Is this a real message or a fake mail, to build in a backdoor?

And ist this good code?  is ((isset(1))?'1':'2') not better?

Hi Webby0815!

This is an urgent announcement for everyone using DolphinPro 7.0.2 and all newer versions. An SQL injection vulnerability was found in flash/modules/chat/inc/actions.inc.php file and needs to be fixed immediately.

• If you can, please use instructions below to apply the fix immediately.
• If you are hosting your site with us on a Boonex plan and need help with this fix, please reply to this email (or write to team@boonex.com) to arrange access to your site. We will apply the fix for you as soon as we get the authorisation from you.

INSTRUCTIONS (3 changes)

All changes are in flash/modules/chat/inc/actions.inc.php file.

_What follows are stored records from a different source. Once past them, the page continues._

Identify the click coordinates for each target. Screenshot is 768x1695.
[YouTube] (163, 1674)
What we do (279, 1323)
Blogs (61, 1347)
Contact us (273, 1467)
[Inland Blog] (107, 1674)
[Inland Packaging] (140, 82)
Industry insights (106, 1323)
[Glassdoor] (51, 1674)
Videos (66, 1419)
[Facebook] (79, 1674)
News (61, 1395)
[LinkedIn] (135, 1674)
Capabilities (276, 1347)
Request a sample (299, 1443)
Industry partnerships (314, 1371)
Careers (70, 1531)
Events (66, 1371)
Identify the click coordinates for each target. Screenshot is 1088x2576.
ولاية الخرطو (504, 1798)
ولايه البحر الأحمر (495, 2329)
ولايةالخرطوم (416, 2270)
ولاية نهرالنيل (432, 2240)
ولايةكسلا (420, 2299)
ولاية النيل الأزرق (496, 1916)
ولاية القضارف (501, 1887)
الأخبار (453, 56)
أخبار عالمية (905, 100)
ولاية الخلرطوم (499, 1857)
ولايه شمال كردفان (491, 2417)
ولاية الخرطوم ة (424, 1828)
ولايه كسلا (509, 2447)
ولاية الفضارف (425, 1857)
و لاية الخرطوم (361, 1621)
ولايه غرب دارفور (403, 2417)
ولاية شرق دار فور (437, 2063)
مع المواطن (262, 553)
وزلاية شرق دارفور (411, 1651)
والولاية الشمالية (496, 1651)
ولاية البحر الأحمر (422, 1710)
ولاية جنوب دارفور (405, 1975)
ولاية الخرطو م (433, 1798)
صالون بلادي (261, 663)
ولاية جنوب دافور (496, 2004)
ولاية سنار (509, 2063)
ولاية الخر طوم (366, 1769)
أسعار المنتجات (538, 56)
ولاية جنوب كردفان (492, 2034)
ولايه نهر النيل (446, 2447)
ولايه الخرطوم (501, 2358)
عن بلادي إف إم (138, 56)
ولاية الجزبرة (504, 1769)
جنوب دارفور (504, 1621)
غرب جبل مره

1. Change the following (near ~121 line):

case 'RzSetBlocked':

   $sUser = isset($_REQUEST['user']) ? $_REQUEST['user'] : "";

to the following:

case 'RzSetBlocked':

    $sUser = isset($_REQUEST['user']) ? process_db_input($_REQUEST['user']) : "";

2. Change the following (near ~137 line):

case 'RayzSetMembershipSetting':

    $sKey = isset($_REQUEST['key']) ? $_REQUEST['key'] : "";

    $sValue = isset($_REQUEST['value']) ? $_REQUEST['value'] : "";

to the following:

case 'RayzSetMembershipSetting':

    $sKey = isset($_REQUEST['key']) ? process_db_input($_REQUEST['key']) : "";

    $sValue = isset($_REQUEST['value']) ? process_db_input($_REQUEST['value']) : "";

3. Change the following (near ~166 line):

$iCurrentTime = time();

$sSex = isset($_REQUEST['sex']) ? $_REQUEST['sex'] : "M";

$sAge = isset($_REQUEST['age']) ? $_REQUEST['age'] : "25";

to the following:

$iCurrentTime = time();

$sSex = isset($_REQUEST['sex']) ? process_db_input($_REQUEST['sex']) : "M";

$sAge = isset($_REQUEST['age']) ? process_db_input($_REQUEST['age']) : "25";

NOTE:

We are working on the new DolphinPro package, which includes this fix as well as a number of other improvements. It may still be weeks away from being production-ready, so please, don't wait and apply this fix now.

Thank you!

Boonex Team

This is a real message, and these changes should be applied. We've already emailed our own customers and have been updating sites both at Zarconia and on BoonEx subscriptions.

 What about sites that are not using the chat module at all?

This is real, I also contacted the Boonex team & it has been confirmed..

One thing tho, this bug states:  "An SQL injection vulnerability was found in flash/modules/chat/inc/actions.inc.php  "
but it would be helpful to know what the vulnerabilities are if the SQL injection does take place on my site before I apply this patch ?  Are they going to steal members info ? Hijack the site ? what are the potential consequences ?

Thx. 

Good point @newton27  !

Just to state I tried this change and it did not work, after 3 atempts had to finally resort to a back up copy I had of the original

Good to know @quantum. This is one of the reasons I asked what potential vulnerabilities are if we don't apply the patch now..

Also, what if I am using Chat+ rather than the old flash Chat ? is this worth it ?

We need some answers from the Boonex team please.. 

While the file with the vulnerability is in place, the problem exists. 

We will not disclosure any more details for now for the security reasons, after about 2 weeks we'll be able to provide more info upon the request.